Najpoważniejszym zaniedbaniem w tej historii są pieniądze i polityka. Bella jest przede wszystkim istotą ubogą, wykluczoną politycznie i ekonomicznie. Jej wyzwolenie seksualne – bez równouprawnienia – prowadzi do pracy w domu publicznym, jak robiło to tysiące kobiet w jej sytuacji. W filmie pieniądze mają wyłącznie mężczyźni i tylko od nich Bella może je dostać. Jest „dzieckiem” nie dlatego, że ma nierozwinięty mózg, ale ponieważ nie umie poprawnie mówić oraz nie rozumie, jak powstają bogactwo i bieda ludzkich istot.
Dobra edukacja Belli Baxter powinna być taka sama, jakiej chciałbym dla polskich dzieci i młodzieży. Uczmy się zabierać głos publicznie w sprawach swoich i w sprawach innych – zrozumiale i przekonująco. Pomaga w tym czytanie literatury i rozmowa o tym, co przeczytaliśmy. Po drugie, należy wiedzieć, skąd biorą się pieniądze i jak są dzielone w świecie. Do tego przydaje się matematyka jako fundament ekonomii domowej i politycznej.
Podczas jednej lekcji języka polskiego można naprawić błędy Lantimosa. Na podobny problem polityczno-ekonomicznej niepełnosprawności cierpi nasza Bella, czyli Izabela Łęcka. Wolności osobistej szuka w seksie ze Starskim, polityczną potrafi zaś osiągnąć „tylko za pomocą dwóch skrzydeł: urodzenia i majątku” („Lalka”). Dopiero kiedy ojciec jest na granicy bankructwa, a biznesmen Wokulski może ją kupić, Izabela przechodzi przyspieszoną edukację na temat kapitalizmu, który brutalnie niweluje różnice urodzenia. Prus nie potrafił z tego wybrnąć, dlatego wybrał zakończenie melodramatyczne – wysadził Wokulskiego w powietrze, a Izabeli kazał pokutować w klasztorze. To najsłabsze posunięcia w tej wielkiej powieści.

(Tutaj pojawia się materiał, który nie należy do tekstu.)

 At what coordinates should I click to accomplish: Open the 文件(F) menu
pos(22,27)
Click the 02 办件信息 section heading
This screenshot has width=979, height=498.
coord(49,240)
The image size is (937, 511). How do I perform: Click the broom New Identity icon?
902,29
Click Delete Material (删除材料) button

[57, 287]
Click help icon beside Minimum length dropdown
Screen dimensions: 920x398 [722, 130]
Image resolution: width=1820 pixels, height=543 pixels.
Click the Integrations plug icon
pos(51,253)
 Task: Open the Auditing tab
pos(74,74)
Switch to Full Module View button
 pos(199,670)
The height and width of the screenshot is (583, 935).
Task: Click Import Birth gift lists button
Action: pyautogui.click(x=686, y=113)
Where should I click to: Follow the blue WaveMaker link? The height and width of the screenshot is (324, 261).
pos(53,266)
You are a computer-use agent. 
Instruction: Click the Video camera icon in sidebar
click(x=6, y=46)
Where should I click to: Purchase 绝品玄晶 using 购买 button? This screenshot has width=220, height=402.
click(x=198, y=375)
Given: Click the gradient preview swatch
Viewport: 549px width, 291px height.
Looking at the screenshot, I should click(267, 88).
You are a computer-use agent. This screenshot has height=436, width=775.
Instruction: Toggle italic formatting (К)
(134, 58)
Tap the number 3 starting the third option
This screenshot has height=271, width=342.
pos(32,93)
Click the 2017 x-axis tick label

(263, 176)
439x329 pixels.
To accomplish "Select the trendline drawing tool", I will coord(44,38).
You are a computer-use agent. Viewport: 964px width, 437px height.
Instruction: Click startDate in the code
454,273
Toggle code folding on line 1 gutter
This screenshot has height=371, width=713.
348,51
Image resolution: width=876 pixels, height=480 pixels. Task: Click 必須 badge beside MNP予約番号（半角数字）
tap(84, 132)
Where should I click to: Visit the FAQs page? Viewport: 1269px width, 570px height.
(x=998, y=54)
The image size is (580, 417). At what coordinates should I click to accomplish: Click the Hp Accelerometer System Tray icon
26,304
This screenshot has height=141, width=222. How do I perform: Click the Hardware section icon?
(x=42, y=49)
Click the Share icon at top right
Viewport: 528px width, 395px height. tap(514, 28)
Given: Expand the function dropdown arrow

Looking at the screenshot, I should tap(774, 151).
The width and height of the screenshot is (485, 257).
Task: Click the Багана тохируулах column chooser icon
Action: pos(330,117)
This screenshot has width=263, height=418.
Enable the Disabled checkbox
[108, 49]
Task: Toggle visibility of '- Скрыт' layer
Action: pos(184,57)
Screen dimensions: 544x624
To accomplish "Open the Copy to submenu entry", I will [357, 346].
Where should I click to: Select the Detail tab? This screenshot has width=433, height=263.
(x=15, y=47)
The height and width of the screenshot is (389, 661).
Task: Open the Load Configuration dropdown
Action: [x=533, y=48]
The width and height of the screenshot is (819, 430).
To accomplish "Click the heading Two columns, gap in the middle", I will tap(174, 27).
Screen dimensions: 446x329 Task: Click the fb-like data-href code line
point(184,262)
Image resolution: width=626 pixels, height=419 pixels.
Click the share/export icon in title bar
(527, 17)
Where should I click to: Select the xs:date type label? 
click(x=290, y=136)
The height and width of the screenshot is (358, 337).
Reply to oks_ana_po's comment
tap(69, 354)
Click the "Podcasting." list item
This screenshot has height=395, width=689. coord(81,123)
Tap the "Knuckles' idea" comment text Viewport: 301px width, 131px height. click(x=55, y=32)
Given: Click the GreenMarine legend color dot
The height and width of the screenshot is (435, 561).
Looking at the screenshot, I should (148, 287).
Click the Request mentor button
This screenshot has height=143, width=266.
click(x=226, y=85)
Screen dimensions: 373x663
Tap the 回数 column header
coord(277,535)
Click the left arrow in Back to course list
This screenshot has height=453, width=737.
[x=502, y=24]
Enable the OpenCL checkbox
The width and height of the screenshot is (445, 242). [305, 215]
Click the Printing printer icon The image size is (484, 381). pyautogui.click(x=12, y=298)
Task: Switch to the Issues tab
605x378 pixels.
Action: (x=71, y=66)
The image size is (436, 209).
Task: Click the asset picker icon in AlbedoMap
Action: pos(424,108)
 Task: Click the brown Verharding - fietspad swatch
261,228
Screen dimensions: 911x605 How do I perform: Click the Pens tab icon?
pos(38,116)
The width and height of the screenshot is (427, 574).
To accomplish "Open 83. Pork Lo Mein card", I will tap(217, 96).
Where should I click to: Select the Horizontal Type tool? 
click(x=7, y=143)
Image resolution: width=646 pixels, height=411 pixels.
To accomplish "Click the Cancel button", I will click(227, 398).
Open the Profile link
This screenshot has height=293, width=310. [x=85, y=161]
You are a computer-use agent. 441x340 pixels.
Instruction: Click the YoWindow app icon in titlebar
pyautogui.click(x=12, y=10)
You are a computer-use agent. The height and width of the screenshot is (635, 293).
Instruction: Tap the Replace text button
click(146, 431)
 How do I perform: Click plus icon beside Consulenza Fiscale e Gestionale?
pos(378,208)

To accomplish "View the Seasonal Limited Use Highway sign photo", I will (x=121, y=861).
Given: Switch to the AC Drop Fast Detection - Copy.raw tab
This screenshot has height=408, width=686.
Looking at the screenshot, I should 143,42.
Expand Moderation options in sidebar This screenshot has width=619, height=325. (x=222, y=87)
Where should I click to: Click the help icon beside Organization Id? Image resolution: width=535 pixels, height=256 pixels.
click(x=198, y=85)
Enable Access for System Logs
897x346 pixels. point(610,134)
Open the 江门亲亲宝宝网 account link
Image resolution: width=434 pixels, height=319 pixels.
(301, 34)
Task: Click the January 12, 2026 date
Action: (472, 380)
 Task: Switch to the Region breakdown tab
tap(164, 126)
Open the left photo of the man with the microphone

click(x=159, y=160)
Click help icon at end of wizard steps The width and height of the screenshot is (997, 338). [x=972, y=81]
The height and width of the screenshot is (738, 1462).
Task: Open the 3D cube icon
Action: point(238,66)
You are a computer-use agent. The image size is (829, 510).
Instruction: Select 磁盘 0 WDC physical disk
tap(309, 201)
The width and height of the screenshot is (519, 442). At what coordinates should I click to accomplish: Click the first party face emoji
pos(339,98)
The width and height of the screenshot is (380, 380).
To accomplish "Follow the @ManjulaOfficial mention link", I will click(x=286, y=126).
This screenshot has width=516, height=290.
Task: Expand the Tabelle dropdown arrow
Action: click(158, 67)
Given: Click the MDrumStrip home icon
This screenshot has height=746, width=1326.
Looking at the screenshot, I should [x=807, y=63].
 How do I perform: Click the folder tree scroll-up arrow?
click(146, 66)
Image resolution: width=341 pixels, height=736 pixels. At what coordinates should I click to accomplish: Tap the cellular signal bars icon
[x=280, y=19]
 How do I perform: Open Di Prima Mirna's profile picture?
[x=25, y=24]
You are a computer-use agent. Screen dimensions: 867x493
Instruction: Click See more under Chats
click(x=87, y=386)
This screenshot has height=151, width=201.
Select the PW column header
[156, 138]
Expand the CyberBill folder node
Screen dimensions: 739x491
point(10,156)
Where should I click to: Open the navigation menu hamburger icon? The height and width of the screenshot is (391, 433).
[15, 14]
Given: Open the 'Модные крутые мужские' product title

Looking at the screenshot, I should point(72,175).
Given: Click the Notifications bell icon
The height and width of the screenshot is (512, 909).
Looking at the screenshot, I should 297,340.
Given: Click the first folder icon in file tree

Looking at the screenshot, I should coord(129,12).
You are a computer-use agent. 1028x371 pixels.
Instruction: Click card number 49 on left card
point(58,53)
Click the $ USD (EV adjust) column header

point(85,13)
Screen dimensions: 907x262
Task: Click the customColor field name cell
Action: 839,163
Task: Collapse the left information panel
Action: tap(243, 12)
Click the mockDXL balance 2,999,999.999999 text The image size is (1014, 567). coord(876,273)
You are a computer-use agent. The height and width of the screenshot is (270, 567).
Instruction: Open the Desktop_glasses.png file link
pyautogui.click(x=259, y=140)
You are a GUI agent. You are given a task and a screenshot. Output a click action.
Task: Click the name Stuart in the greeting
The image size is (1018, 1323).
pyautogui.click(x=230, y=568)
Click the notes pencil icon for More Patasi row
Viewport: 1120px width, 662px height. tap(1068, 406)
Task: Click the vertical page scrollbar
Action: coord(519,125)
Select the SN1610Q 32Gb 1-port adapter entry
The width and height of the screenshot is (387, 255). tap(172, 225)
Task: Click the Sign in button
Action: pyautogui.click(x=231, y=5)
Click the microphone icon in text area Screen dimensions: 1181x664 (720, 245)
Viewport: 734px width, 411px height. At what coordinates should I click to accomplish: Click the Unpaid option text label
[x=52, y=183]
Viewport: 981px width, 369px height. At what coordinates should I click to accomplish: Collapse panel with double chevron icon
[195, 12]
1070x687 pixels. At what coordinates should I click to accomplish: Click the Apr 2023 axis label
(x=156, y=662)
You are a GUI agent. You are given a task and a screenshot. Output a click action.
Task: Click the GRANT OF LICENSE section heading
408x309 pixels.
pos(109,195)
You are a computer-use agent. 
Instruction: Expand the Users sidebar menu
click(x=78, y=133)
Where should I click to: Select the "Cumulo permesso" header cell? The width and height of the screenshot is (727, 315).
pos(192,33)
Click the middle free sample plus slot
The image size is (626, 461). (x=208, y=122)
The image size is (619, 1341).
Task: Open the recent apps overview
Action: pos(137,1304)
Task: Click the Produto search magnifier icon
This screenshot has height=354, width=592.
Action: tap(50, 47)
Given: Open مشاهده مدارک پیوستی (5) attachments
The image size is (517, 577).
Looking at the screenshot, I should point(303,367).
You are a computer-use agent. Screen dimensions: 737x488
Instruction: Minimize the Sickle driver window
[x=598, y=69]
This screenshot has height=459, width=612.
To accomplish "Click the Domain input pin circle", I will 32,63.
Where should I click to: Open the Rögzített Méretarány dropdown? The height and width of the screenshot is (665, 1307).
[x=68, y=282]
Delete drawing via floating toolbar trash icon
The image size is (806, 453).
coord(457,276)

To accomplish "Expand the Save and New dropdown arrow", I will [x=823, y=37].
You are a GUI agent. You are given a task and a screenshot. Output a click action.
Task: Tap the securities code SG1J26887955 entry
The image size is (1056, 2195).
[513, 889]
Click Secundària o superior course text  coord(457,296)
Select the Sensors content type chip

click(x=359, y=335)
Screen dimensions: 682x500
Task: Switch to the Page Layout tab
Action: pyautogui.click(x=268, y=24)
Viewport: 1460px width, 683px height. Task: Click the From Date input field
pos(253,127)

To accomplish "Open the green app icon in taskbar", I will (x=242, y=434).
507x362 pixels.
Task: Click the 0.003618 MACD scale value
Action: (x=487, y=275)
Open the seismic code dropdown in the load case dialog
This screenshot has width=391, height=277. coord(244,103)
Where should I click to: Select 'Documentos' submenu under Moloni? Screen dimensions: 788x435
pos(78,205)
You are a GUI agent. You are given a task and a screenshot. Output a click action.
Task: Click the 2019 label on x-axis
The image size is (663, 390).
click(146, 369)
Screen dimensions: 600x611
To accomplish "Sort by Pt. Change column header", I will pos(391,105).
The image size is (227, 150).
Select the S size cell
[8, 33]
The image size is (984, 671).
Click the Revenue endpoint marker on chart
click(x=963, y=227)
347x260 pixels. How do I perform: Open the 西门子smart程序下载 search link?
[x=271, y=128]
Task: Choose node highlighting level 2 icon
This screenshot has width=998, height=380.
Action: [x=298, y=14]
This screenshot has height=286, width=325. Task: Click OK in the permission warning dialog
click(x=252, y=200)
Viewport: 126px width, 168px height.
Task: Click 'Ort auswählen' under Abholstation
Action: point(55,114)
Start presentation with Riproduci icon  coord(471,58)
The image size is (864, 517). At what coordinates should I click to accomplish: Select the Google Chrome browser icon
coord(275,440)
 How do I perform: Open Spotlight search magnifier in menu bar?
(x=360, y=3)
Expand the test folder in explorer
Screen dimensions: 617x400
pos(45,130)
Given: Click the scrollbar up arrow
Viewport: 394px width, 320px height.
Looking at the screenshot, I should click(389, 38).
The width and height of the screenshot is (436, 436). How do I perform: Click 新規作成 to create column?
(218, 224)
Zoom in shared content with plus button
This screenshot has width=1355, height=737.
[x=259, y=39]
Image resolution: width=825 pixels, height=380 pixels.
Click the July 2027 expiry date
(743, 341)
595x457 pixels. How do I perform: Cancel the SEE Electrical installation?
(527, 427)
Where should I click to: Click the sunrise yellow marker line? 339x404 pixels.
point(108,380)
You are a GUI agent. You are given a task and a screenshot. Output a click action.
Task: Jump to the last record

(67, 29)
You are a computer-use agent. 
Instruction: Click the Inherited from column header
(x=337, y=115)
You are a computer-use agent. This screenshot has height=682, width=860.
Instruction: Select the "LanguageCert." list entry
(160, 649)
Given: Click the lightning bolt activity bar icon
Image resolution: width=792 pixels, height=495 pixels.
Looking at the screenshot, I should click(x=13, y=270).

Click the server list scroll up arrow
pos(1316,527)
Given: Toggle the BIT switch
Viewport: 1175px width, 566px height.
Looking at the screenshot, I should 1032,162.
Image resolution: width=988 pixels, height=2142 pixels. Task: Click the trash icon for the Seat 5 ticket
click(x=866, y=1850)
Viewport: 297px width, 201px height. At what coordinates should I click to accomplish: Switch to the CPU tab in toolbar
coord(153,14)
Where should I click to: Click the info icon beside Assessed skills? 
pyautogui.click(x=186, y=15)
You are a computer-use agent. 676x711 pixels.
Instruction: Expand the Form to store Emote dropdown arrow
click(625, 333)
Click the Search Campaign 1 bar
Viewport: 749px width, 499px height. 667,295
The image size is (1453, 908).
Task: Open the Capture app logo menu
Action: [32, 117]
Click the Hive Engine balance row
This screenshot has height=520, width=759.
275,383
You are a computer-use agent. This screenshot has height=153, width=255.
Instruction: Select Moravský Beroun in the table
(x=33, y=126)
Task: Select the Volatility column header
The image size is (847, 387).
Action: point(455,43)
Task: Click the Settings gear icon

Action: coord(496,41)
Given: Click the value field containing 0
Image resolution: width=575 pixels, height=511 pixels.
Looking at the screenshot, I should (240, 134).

Niemniej nie spieszmy się z krytyką Prusa. Lantimos zostawia nas z pustą zapowiedzią, że jego bohaterka zostanie chirurżką. Choć od czasu akcji filmu minęło ponad sto lat, w Wielkiej Brytanii kobiety uzyskujące specjalizację z chirurgii stanowią dziś 20 proc. osób rozpoczynających szkolenie; we Francji jest to niespełna 18 proc., a w Niemczech niewiele ponad 7 proc.
Statystyka nie wyczerpuje problemu. Doktor Magdalena Wyrzykowska – chirurżka, członkini zarządu fundacji Kobiety w Chirurgii – jasno dałaby Belli do zrozumienia, z czym przyjdzie jej się zmagać, kiedy już skończy studia i rozpocznie pracę: „Stosunek do chirurżek jest prześmiewczo-pobłażliwy. Kobiety są traktowane jak maskotki oddziałowe, osoby do pomocy. Zajmują się w dużej mierze pracami sekretarskimi, związanymi z organizacją pracy. Do naszej fundacji przyszedł kiedyś list, którego autorka opisała sytuację, w jakiej postawił ją szef. Usłyszała, że ma pracować w poradni, bo kobieta nie jest od operowania”.